The suit, filed on House's behalf by the American Civil Liberties Union, says House "was asked no questions relating to border control, customs, trade, immigration, or terrorism,'' yet agents kept his laptop, USB device, and camera for 49 days while they reviewed personal and private information as part of an investigation into his work for the Bradley Manning Support Network. The electronics were returned to him Dec. 22, a day after the ACLU faxed a letter to government officials demanding their immediate return.
"If the government had legitimate reason for wanting to seize my laptop ... they could obtain a warrant,'' House said during a telephone interview. "Instead they wait for me to cross the border so they can claim this nebulous authority.''
He accused the government of launching a "fishing expedition'' in an effort to find out who was supporting Manning and said it has had a chilling impact on his group's legal efforts to raise money for Manning because supporters fear they will also be targeted by the government. Manning, a former Army intelligence analyst, has been imprisoned by the military for a year on charges of leaking classified information about the wars in Afghanistan and Iraq that were posted on WilkiLeaks.
Bradley Manning is a textbook case of overweening governmental power brought down on an individual. He is presumably "innocent before proven guilty" but his prison conditions have been essentially torture. This isn't detention for the purposes of assurance of an appearance in court. This is the state punishing somebody that it has already decided is guilty.
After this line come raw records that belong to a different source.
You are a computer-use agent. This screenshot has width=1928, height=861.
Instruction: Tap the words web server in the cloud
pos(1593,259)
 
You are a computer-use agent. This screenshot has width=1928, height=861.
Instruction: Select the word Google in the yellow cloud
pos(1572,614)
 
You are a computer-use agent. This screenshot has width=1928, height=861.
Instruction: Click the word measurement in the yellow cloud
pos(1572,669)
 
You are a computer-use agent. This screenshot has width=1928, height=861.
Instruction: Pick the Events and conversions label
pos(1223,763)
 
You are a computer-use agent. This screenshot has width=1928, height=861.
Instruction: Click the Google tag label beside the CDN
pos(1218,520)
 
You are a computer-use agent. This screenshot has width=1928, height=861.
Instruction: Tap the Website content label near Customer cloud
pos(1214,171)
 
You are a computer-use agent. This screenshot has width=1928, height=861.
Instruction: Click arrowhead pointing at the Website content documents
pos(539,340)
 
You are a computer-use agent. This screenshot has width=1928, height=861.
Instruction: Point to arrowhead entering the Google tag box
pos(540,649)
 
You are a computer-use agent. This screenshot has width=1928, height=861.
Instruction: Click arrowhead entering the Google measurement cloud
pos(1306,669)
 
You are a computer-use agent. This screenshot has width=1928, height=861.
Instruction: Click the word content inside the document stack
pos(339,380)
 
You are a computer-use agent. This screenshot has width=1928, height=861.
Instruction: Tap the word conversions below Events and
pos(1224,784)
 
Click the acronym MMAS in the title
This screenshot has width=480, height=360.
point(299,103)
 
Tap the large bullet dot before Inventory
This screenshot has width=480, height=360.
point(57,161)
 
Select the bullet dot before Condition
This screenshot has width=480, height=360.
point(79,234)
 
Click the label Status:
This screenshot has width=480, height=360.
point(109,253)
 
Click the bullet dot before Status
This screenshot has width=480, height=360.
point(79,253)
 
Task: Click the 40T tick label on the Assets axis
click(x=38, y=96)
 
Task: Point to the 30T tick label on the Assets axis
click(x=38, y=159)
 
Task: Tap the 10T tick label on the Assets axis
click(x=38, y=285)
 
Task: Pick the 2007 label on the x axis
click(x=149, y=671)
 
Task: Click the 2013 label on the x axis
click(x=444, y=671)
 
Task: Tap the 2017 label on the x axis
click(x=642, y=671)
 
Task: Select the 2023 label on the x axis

Worse, it is a state using torture while claiming that its use of brutal treatment is not torture. Barack Obama, the same guy who decided that the niceties of arresting Bin Laden could be omitted by going straight to directed assassination is the same guy presiding over torture of a legally innocent man whose trial about leaking state secrets has not yet been held.
I thought the government of Richard Nixon was harsh and criminal. But Nixon never shot is "political enemies" and he certainly didn't seize and torture Daniel Elsberg over the release of the secret Pentagon Papers. The last 40 years have revealed a collapse of the rule of law and respect for constitutional rights in the US.
The US is in good company. The Washington Post reports that Belarus has arrested seven of the candidates for the presidency in the 2010 election:
A Belarusian presidential candidate was sentenced to five years in prison Saturday following a trial that he denounced as political punishment for challenging the nation’s authoritarian ruler.This is the path that the US is on. One where "citizens" must never question the power of the state.
...
Sannikov, a 57-year-old former deputy foreign minister, said that he was tortured by the secret police and that its chief personally threatened harsh reprisals against his wife and their 4-year-old son.
Sannikov’s wife, Irina Khalip, who is an independent journalist, is facing a trial, and authorities threatened earlier this year to put their son in an orphanage.
Another four opposition activists were also given prison terms of 3 and 3 1/2 years in the same trial.
Sannikov’s trial was the latest move in an ongoing crackdown on dissent unleashed by the government of President Alexander Lukashenko, who was declared the winner of the December’s election with nearly 80 percent of the vote. International observers strongly criticized the election.
...
Dubbed “Europe’s last dictator” by the West, Lukashenko has run Belarus with an iron fist for nearly 17 years, retaining Soviet-style controls over the economy and cracking down on opposition and independent media. However, his authority has been shaken recently by a worsening financial crisis and a subway bombing.